Из головы никак не шел образ обнаженного по пояс канатоходца, вымазанного медом. И эта картина совсем не походила на то, что он привык чувствовать к людям (в том числе, своим бывшим любовникам, а именно — ничего). Она будоражила и подхлестывала желание посмотреть хотя бы чуть больше, увидеть хотя бы секундное продолжение. Куэрда на столе, тускло блестящий от недавних ласк — и на этот раз совершенно обнаженный. Почему? Почему в том злополучном трактире Северино почувствовал только скуку и разочарование, хотя оба его партнера были доступны и, по-видимому, готовы к предполагаемому игрой соитию? С тем же Девятым можно было превратить выполнение задания в фантастическую прелюдию к жаркому сексу, так что мешало? Что за демон в измученной душе Северино не давал ему раскрыться в полную силу тогда, когда это, черт возьми, было бы хотя бы уместно (уж точно уместнее, чем в переполненном посетителями помещении посреди странного разговора)? Почему тогда он не испытал даже капли возбуждения?

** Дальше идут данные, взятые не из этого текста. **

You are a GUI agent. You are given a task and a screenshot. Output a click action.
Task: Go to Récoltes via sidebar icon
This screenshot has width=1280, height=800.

И почему, по какой-такой внезапной причине сейчас он смотрит в пьянящие не вином и пьяные не от вина глаза, и перебирает в своей голове различные фантазии, как архивариус в любимой картотеке? Уже самому наличию этих самых фантазий стоило удивиться куда больше, чем участию в них канатоходца.

Может, дело было в том, что их знакомство было случайным, не нацеленным ни на что, кроме, пожалуй, выживания? Может, дело как раз в доступности и умышленности тех сеньоров и случайности этого?

«Не смей даже думать об этом», — запретил себе капитан, мысленно смяв свое воображение, как лист бумаги и швырнув в помойную корзину. После чего начал заботливо напоминать себе причины, почему именно ему не стоит представлять себе Куэрду, тем более в том виде, в котором он упорно лез в его мысли: «Во-первых, он слишком молод. Во-вторых и в главных… если ты ему и нужен (что весьма сомнительно), то явно на одну ночь. Ты видел его отношение к любовницам. По-видимому, к любовникам оно такое же. И ты знаешь, что будет потом. Ведь ушел человек или умер — так ли велика разница, если он все равно больше не с тобой? Ты это проходил. Или ты по боли соскучился?».